İnternet ortamı âdeta lağım gibi, mayınlarla bubi tuzaklarıyla dolu.

Temizlenmezse, kullanıcı adımını nereye atacağını bilemezse, o sahada

kaybolabilir, ruhu berhava olabilir. Bir daha onu toparlamak çok zor olur.
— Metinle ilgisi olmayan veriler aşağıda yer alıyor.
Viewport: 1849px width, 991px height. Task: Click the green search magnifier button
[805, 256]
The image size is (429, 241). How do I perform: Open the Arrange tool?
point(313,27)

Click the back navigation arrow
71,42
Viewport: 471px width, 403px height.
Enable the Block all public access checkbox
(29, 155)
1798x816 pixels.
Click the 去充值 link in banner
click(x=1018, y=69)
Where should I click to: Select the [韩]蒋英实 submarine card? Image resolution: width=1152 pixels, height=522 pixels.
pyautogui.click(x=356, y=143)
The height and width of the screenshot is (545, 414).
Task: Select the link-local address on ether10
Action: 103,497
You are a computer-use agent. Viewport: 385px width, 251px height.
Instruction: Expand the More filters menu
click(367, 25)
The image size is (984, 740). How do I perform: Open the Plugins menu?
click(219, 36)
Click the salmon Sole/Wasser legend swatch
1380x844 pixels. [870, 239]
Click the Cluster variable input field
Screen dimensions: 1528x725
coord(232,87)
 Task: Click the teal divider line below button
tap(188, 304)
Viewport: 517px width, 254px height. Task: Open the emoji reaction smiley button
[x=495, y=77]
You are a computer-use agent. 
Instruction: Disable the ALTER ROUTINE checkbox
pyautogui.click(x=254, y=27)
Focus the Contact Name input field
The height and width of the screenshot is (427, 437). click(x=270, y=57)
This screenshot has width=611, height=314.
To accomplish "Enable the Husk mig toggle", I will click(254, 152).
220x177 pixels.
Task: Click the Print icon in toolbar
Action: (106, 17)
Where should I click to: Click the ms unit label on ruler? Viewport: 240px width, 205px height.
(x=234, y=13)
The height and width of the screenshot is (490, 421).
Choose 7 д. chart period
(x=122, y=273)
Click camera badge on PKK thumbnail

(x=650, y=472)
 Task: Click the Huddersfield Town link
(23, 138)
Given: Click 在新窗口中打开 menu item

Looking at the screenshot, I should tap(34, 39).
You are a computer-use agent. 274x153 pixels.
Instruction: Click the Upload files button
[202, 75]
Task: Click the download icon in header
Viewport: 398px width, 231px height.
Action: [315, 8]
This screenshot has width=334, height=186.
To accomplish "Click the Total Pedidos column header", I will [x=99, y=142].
Şimdi her öğrenci neredeyse internet ortamına mahkûm edildi. Ellerine birer de

tablet verildi. Haydi gel işin içinden çık. O genci korumak için ne gibi

tedbirler aldınız sayın ilgililer ..

Ecdâdımız asırlarca üç kıtaya hükmetmiş, koca Osmanlı

devleti vefat ettiğinde terekesinden 40 devlet çıkmış. Böyle muhteşem bir tarih

içerisinde elbette tokat yiyenler de olmuş. Şimdi sanki o tokatların intikamını

alır gibiler. Kahraman ecdâdımızdan intikamlarını dizilerle alıyorlar. Bre

vicdansızlar, siz o padişah hanımlarının, o ecdâdın mahremlerinin değil

cismini, tırnağının ucunu görebilir miydiniz Şimdi uyduruk senaryolarla en

müptezel sahneleri çekiyorsunuz!

Genç kızlara bakıyorsunuz, erkekler gibi pantolon giyiniyorlar.

Hem de paramparça. Üstte, başta bir şey yok. Avrupalılardan hiçbir farkları

kalmamış. Papa bile bu durumdan rahatsız. Müslüman kadınları, kızları artık

bizler gibi giyiniyor. Onlardan kendinizi ayırt etmek için boynunuza haçlı

kolyeler takın! diyor. O gül gibi gençlerimize bakıyorsunuz, sağını solunu

dövmelerle doldurmuş, kulağına küpe takmış, tuhaf kıyafetler içerisinde. Bir

yeniçeriye, nasıl tango yapan kadın kıyafeti yakışmazsa bizim gençlerimize de o

kıyafetler, o stil yakışmıyor. Ey ilgililer lütfen kendinize gelin! Bir nesil

elden gidiyor, perişan oluyor. Uyuşturucu, sigara, alkol, müstehcenlik,

iffetsizlik, bilgisizlik, kültürsüzlük, görgüsüzlük, müptezellik gençlerimizi

kuşatmış vaziyette. Tez zamanda tedbir alınmazsa, bir nesli bütün bütün

kaybedeceğiz. Son pişmanlık fayda etmez. Beş yüz tane köprü de yapsanız bu

kaybı telafi edemezsiniz.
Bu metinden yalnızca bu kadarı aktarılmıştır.